Points 2 and 3 here, however, are manifestly false. Sometimes the literal meaning of a gospel story matters too, and sometimes the more than factual meaning depends upon the facts. For example, how do we know that the ethics of the Kingdom that Jesus preached are really possible to live in this world unless we have good historical grounds for believing that Jesus himself, a fully historical human being, really lived them? Another example: St. Paul was adamant that the entire Christian faith stands or falls on the fact of the resurrection of Jesus Christ from the dead (I Cor 15:14). This does not mean that St. Paul was unaware of the mysterious aspects of the resurrection of Christ: for him it was in some respects inexpressible in normal human language (I Cor 15:35-57), but for him it was also a mystery worth wondering at, and believing in, because it was founded on irrefutable eyewitness testimony (I Cor 15:3-8). And unless it really happened, then most of its theological and spiritual ramifications fall to the ground as unsubstantiated (e.g., the assurance that we shall be raised with Jesus to a glorious heavenly life like his, Phil 3:20-21; the vindication of his death as in accord with the saving plan of God, Rom 1:3-4; and the assurance of his ultimate triumph over the forces of evil, Acts 2: 32-36 and Col 2:13-15). How different from this life-changing “good news” is Borg’s milquetoast approach to the truth of the resurrection:

Seeing the Easter stories as parables need not involve a denial of their factuality. The factual question is left open. A parabolic reading affirms: believe whatever you want about whether the story happened this way— now let’s talk about what the story means. … In any case, asking about the parabolic meaning of biblical stories, including Easter stories, is always the most important question. (p. 280-281)

Always the most important question? Surely not for evangelism: potential converts often want to know why we believe that Jesus really rose from the dead, and if he did, what the significance of that fact would be to their lives, and to the whole world. And as we said before, theology too asks not only what gospels stories mean, but also why their meaning should be held as true.

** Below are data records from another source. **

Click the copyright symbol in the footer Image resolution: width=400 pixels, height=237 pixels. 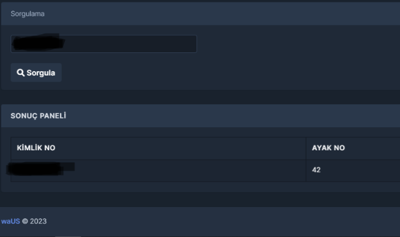coord(25,221)
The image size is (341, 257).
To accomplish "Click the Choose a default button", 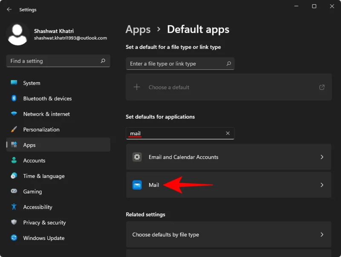I will tap(228, 87).
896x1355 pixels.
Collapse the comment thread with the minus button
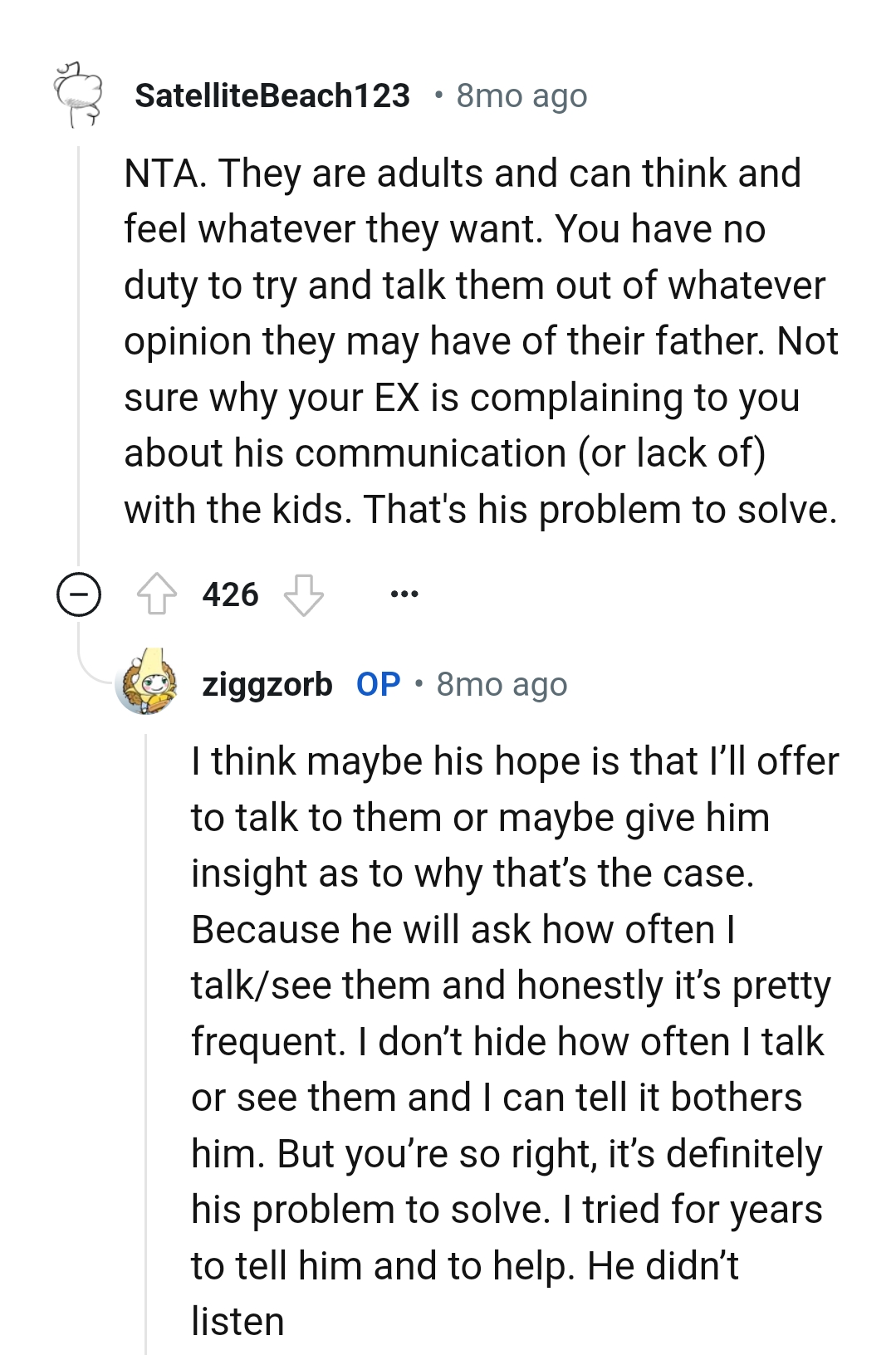pyautogui.click(x=77, y=593)
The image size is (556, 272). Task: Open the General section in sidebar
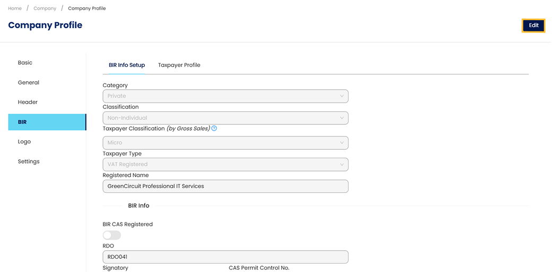29,82
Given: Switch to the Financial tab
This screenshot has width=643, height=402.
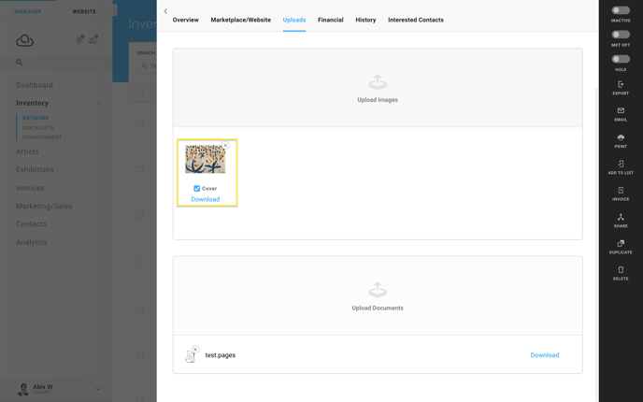Looking at the screenshot, I should [x=330, y=20].
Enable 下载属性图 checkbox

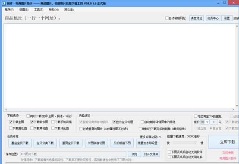click(x=10, y=128)
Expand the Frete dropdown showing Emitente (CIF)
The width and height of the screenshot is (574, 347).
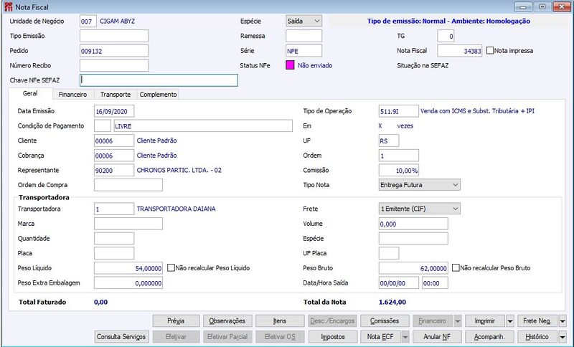coord(420,209)
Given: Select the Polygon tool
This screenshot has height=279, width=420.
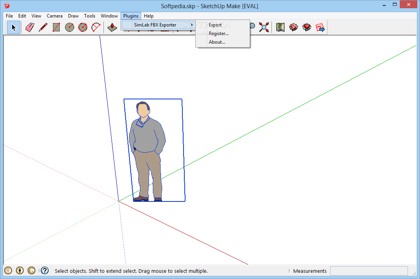Looking at the screenshot, I should [83, 27].
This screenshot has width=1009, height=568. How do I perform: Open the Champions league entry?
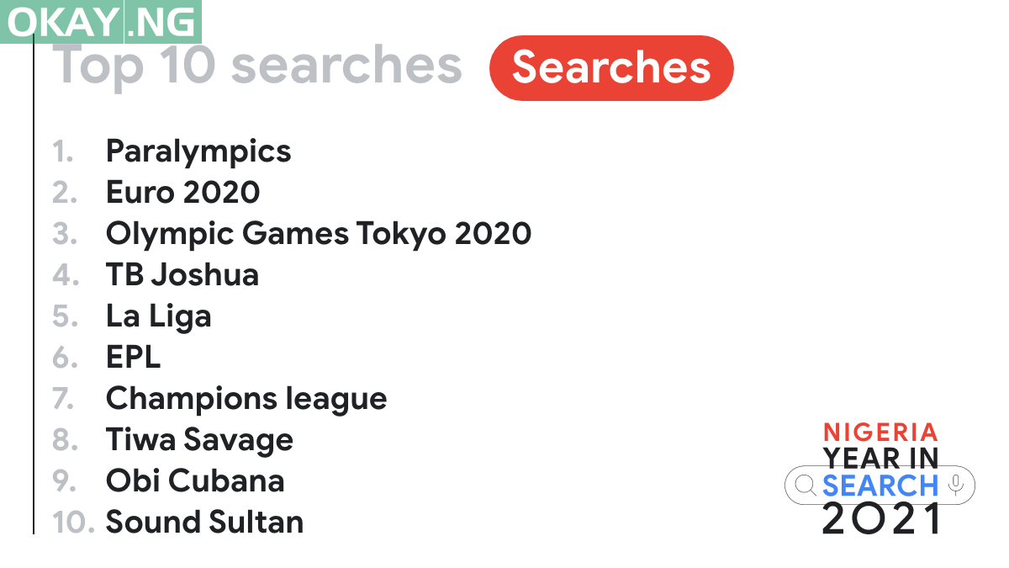click(246, 398)
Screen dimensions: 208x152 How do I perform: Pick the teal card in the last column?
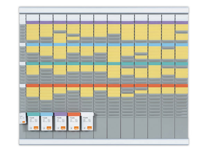tap(181, 64)
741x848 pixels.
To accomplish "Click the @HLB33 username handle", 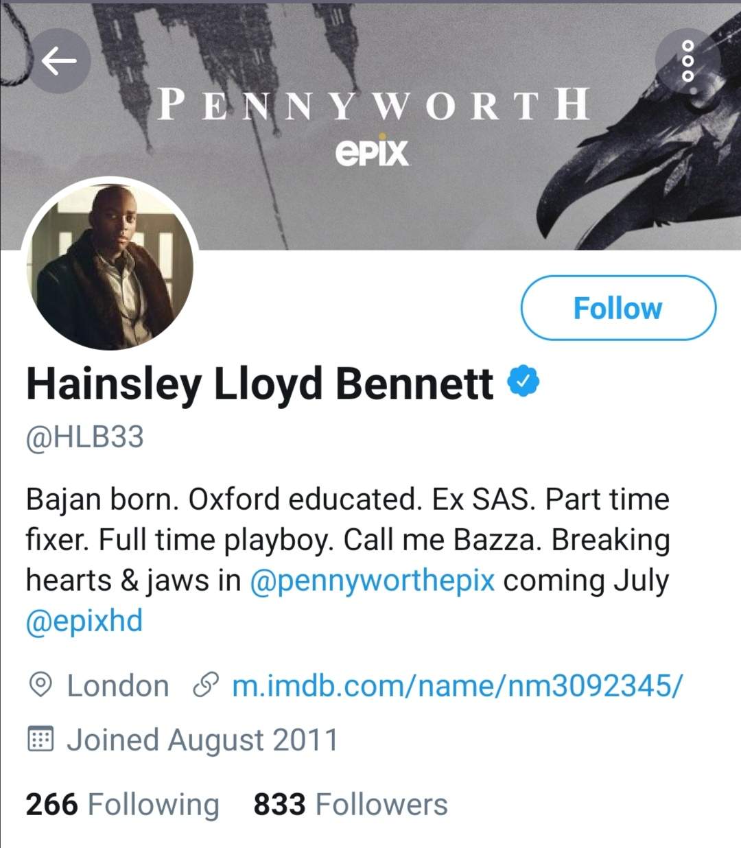I will (85, 437).
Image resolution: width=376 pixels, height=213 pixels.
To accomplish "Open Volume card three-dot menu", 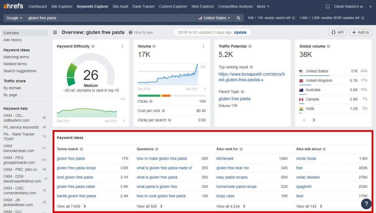I will 203,46.
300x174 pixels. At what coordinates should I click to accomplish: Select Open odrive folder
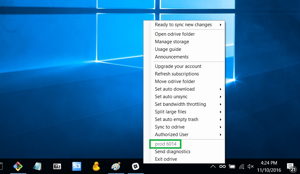(175, 34)
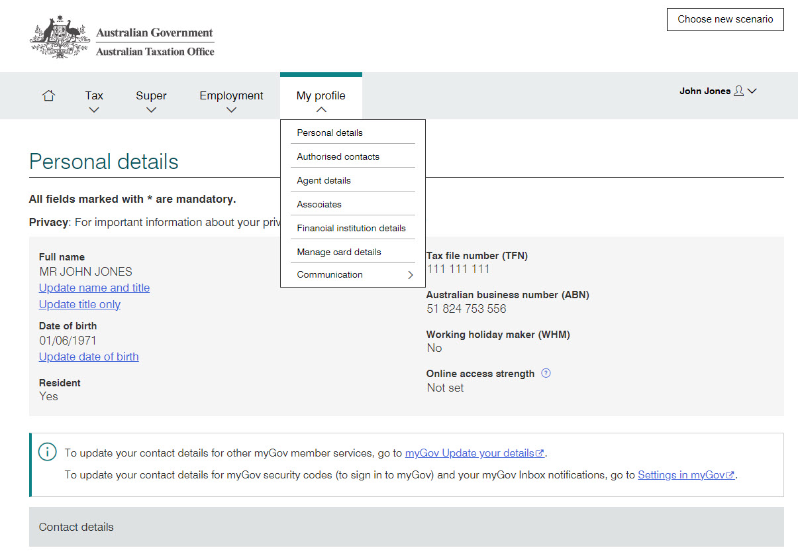Select Personal details from the menu

tap(330, 133)
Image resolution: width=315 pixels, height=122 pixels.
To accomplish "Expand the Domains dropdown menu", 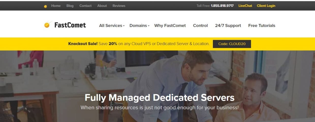I will pos(139,26).
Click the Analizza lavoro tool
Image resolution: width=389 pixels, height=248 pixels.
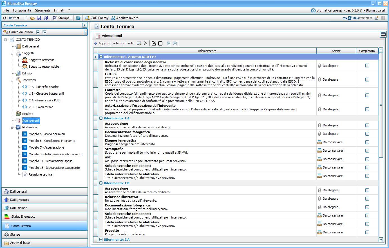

In general, we need to know if the things that traditional Christianity claims about Jesus — that he is the divine Son of God, sent from the Father to show us the way, teach us the truth, and win for us the new and eternal life of the Holy Spirit by shedding for us his blood on the Cross — are founded in fact, or merely fantasy and wishful thinking. For if they are founded in fact, then they have tremendous implications for how much God loves us, and where our life’s allegiance ultimately must be placed, implications that go beyond any mere “metaphors” for spiritual growth and discipleship that the gospels also contain.

Borg adopts the general strategy that if a gospel story manifests a metaphorical, spiritual, or theological meaning, then most likely the account is not based on historical memory at all, but is a largely fictional story created by the early Christians just to convey that deeper meaning. This, of course, implies that real historical events cannot at the same time have deep layers of symbolic, metaphorical, and theological meaning. The whole biblical story of God’s saving work through the history of Israel, Christ, and the Church, however, is one long testimony to the fact that God does indeed reveal his nature, character, and saving purposes for humanity through real historical events.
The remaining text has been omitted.